What is Cystinosis?
Cystinosis is an ultra rare metabolic disease characterise by the accumulation of amino acid, cystine, in organs and tissues, leading to severe organ dysfunction.
The amino acid, cystine, is an amino acid stored in the lysosome of cells. In Cystinosis, the transporter for cystine is dysfunctional, causing a build up of cystine in the cells which then crystallise. These crystals quickly create toxic levels of cystine in the body, causing cellular dysfunction and even cellular death. Soft tissue and all organs are directly affected by this crystallisation, including the kidneys, eyes, liver, muscles, and central nervous system.
Symptoms – There are three clinical forms of cystinosis:
- Infantile (nephropathic) cystinosis
- late-onset cystinosis;
- benign cystinosis
Download Booklet: Cystinosis-Booklet.pdf
The information presented above is intended for general education purposes only, and should not be construed as advising or diagnosis or treatment of this or any other medical condition.
1. Infantile Cystinosis
This is the most severe and the most common type of cystinosis. Children with nephropathic cystinosis appear normal at birth, but by 9-10 months of age have symptoms that include:
- Excessive thirst and urination
- Failure to thrive (Under-weight & under-sized)
- Nausea and Vomiting
- Photophobia (eyes sensitive to light)
- Rickets (due to low levels of phosphate and Vitamin D)
- Episodes of dehydration
2. Late-onset Nephropathic
This is not usally diagnosed before the age of 12 years and the disease progresses slowly.
Cystine crystals are present in the cornea and conjunctiva of the eye and in the bone marrow.
3. Adult Cystinosis (Benign or Non- Nephropathic)
Cystinsosis begins in adulthood and does not affect the kidneys in any way.

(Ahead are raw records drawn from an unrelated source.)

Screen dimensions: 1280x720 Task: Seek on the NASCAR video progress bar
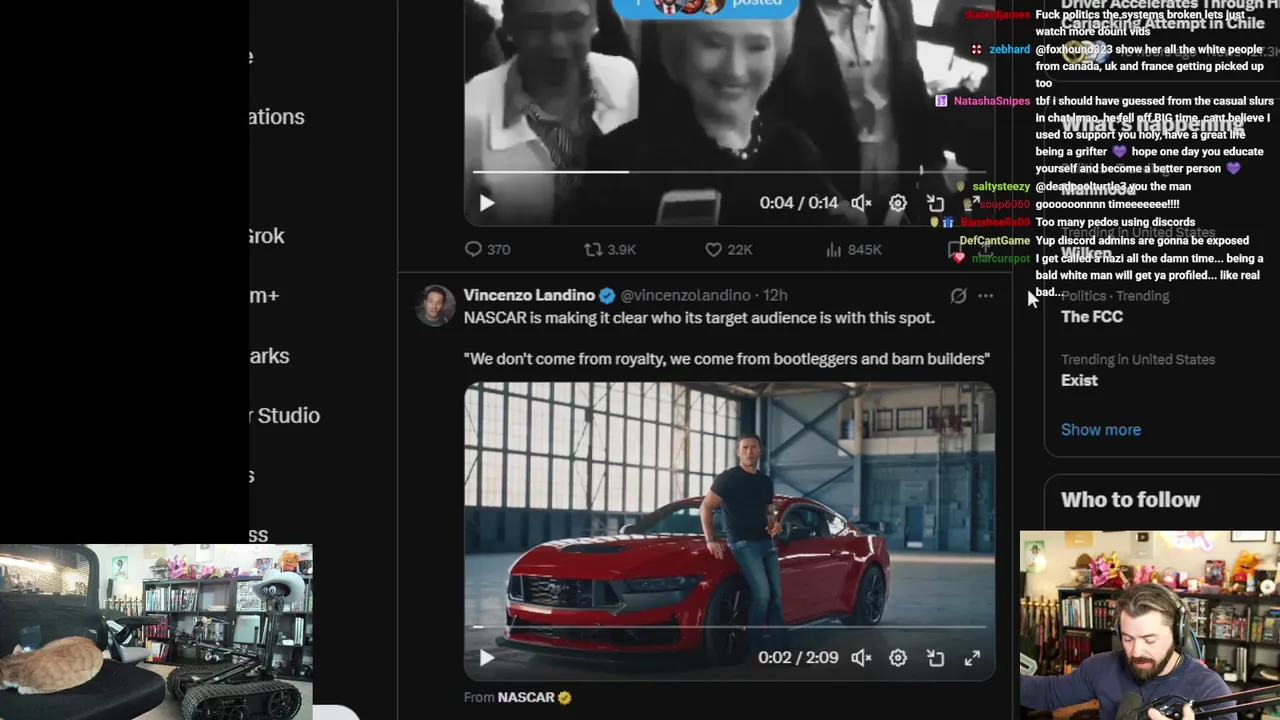730,628
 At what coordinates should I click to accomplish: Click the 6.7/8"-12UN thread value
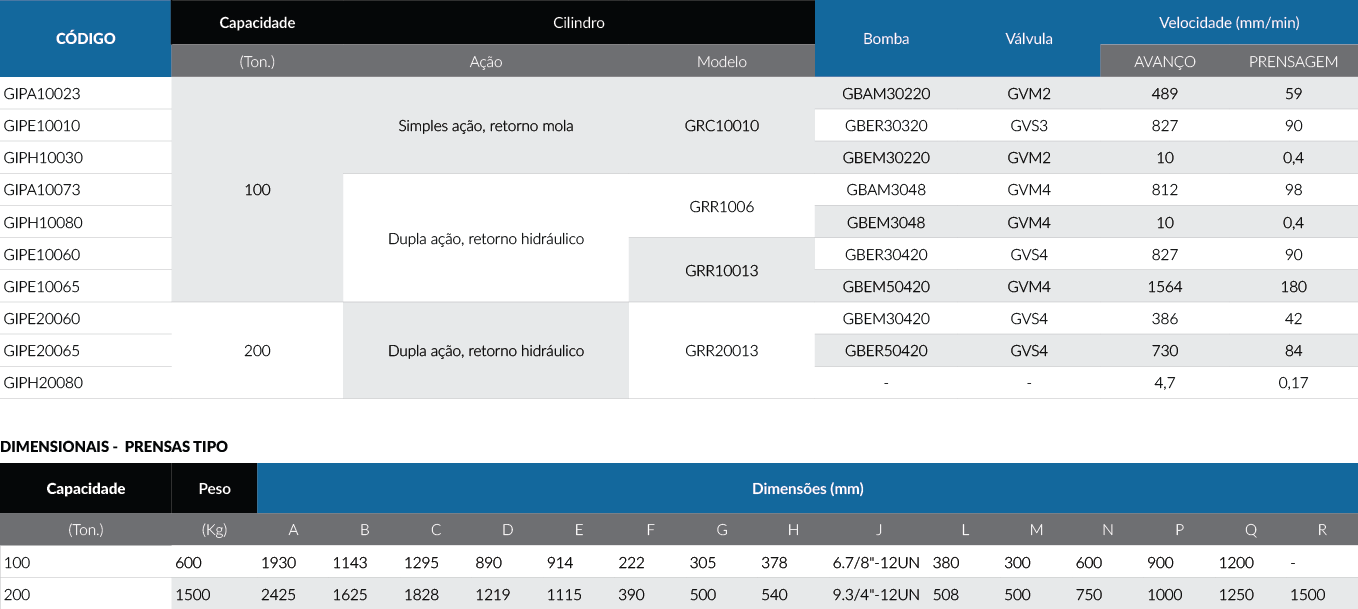(x=876, y=563)
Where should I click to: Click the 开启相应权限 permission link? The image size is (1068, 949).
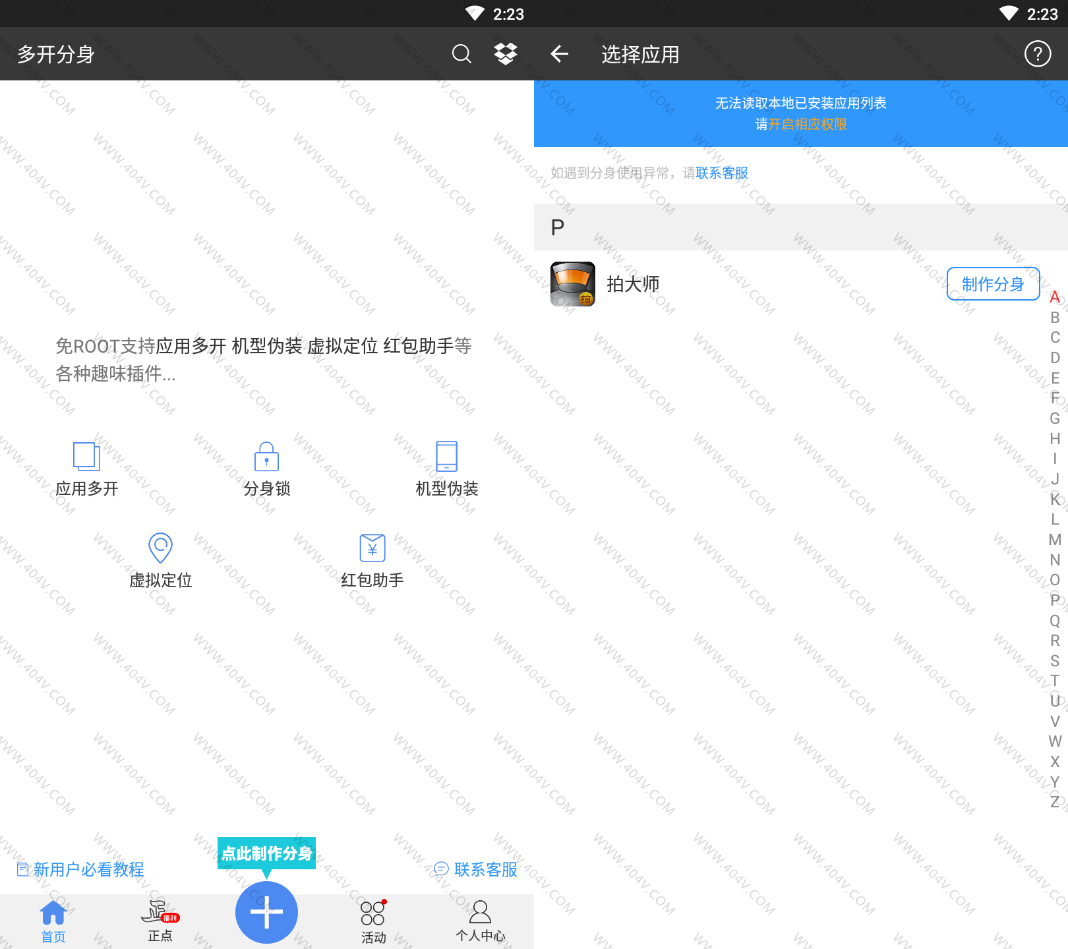click(x=808, y=124)
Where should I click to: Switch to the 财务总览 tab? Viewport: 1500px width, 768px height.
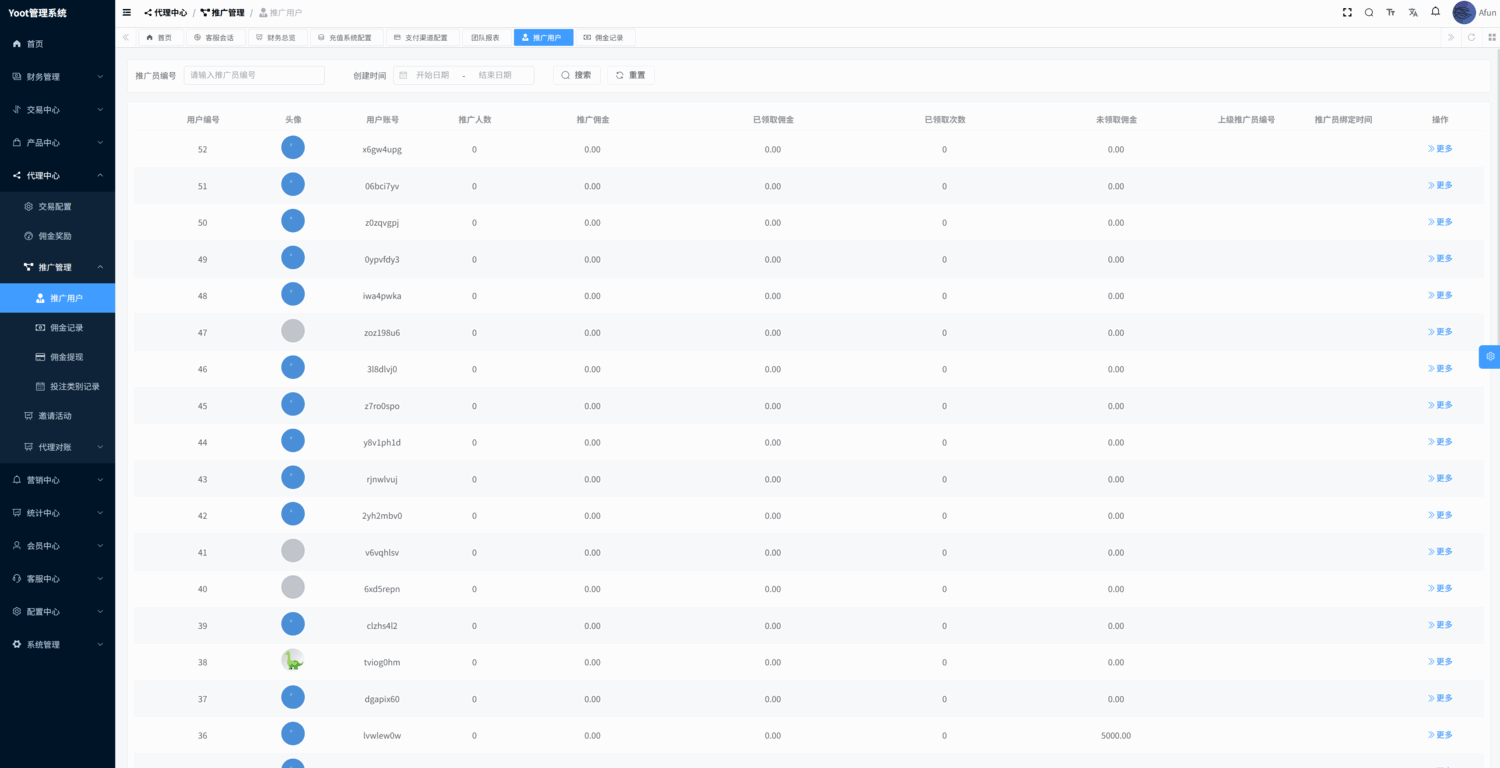[x=276, y=37]
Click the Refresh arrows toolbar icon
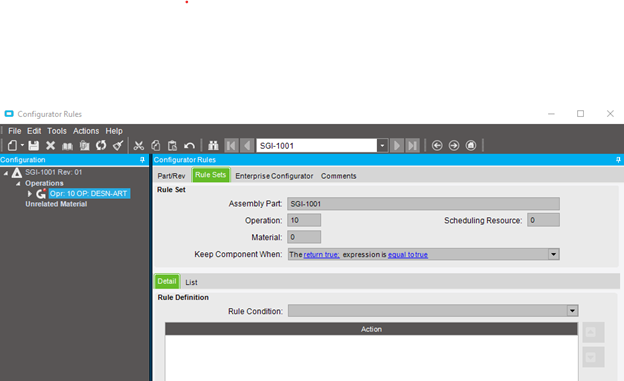The width and height of the screenshot is (624, 381). 101,146

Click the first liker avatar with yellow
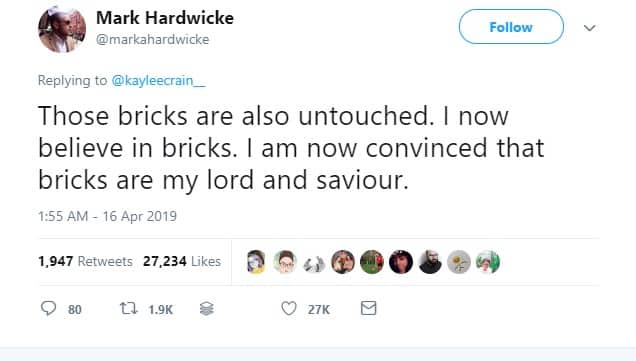pos(256,262)
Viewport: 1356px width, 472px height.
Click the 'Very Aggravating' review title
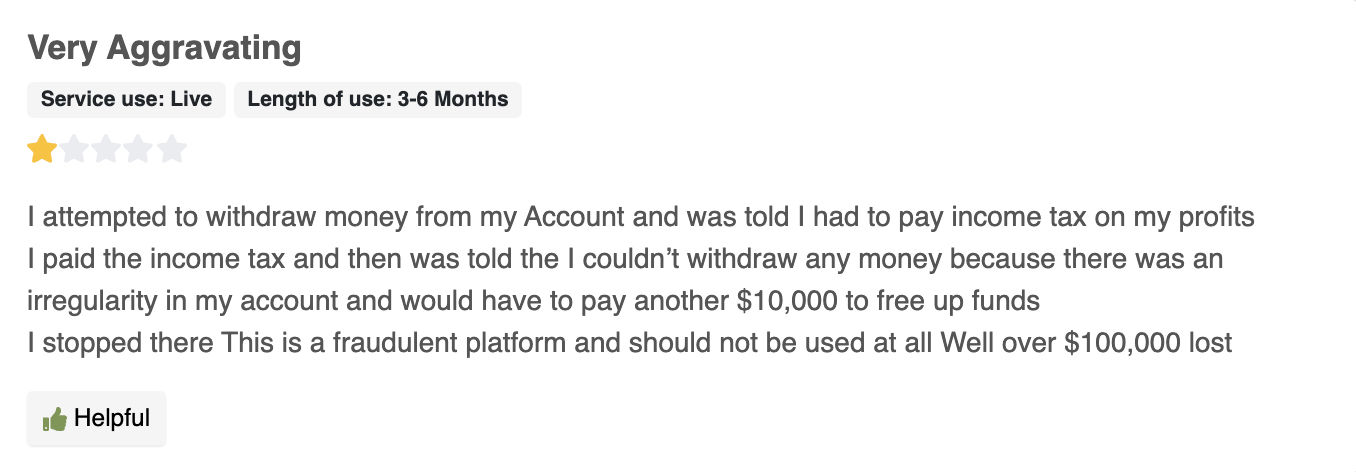(x=164, y=48)
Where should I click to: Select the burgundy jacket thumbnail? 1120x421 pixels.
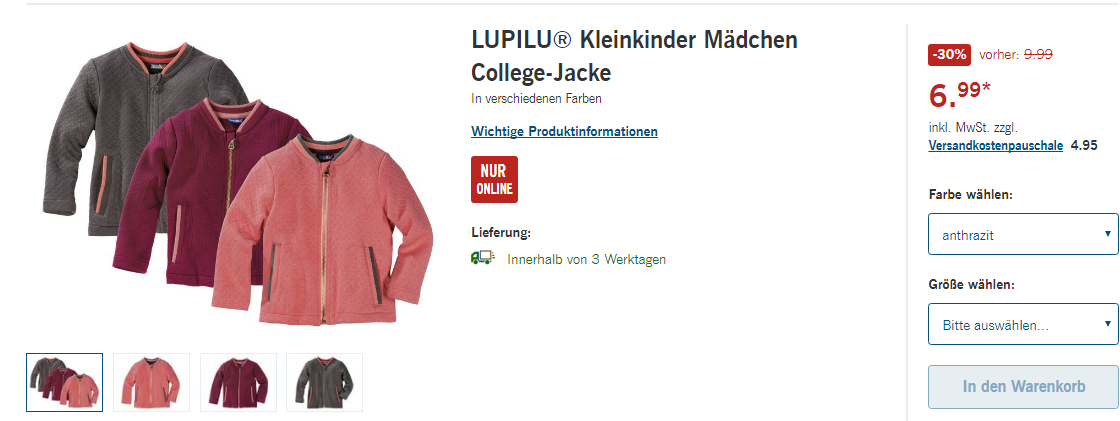click(x=238, y=382)
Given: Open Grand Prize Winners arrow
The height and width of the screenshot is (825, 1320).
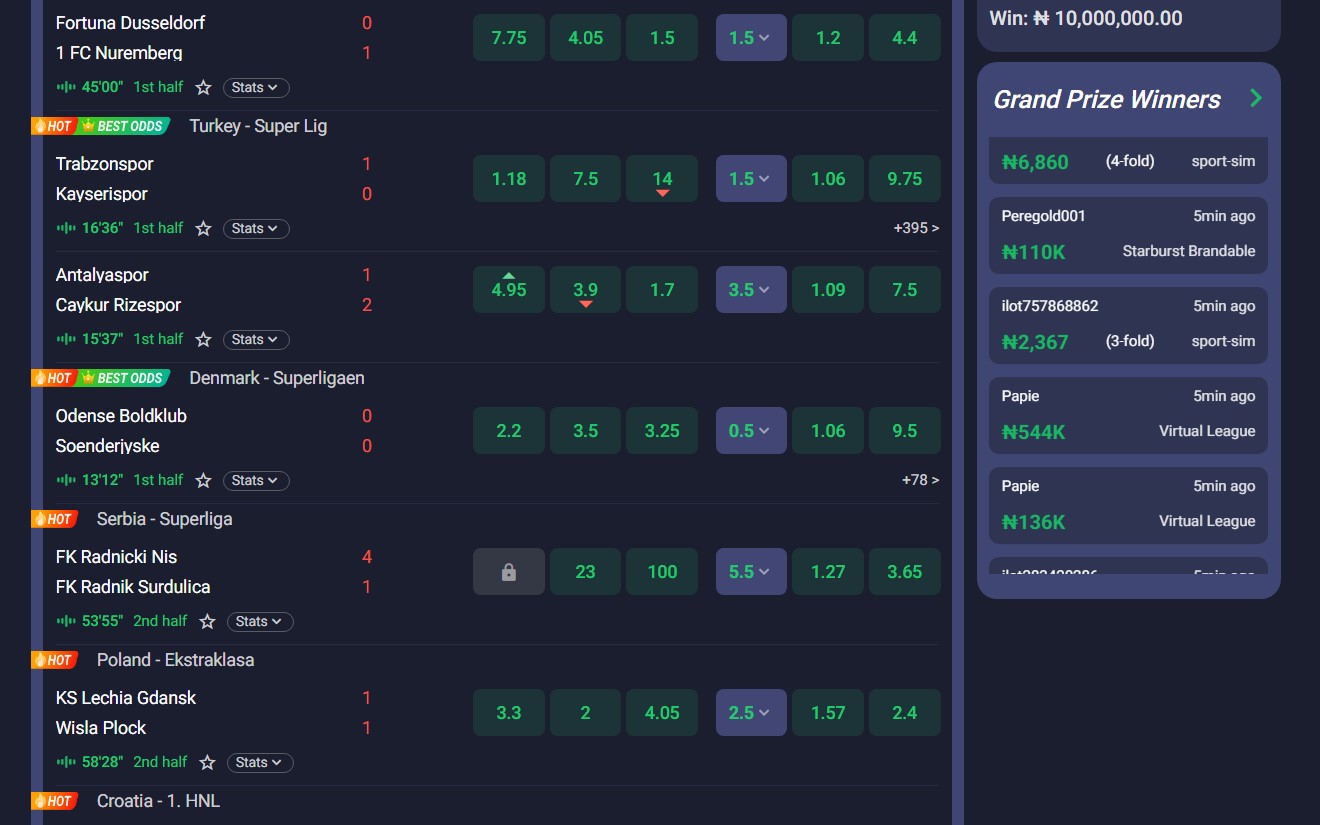Looking at the screenshot, I should pos(1256,98).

Cystine accumulate in the cornea and conjunctiva of the eye and photophobia is present.
Effects of Cystinosis
Over a period of years, the cystine damages various organs including the kidneys, liver, muscles, white blood cells, eyes and central nervous system. The cystine crystallizes in cells throughout the body, slowly destroying the organs. The earliest abnormalities are seen in the kidney. Cystinosis is a common cause of the Fanconi syndrome, a renal tubular disease. By about one year of age, patients have very large volumes of urine and lose large amounts of salt and other minerals in their urine.
Without specific treatment, these children progress to end-stage renal failure by an average age of nine years. In the past, this meant death. Now these patients can receive renal dialysis or renal transplantation. However, even with successful renal transplantation, these children go on to develop abnormalities in other organs.
Fortunately, the drug cysteamine slows the progression of cystinosis by removing the cystine from the cells. In order for the drug treatment to be effective, it must be taken every six hours. Although this has led to a much better future for these children, cysteamine is not a cure.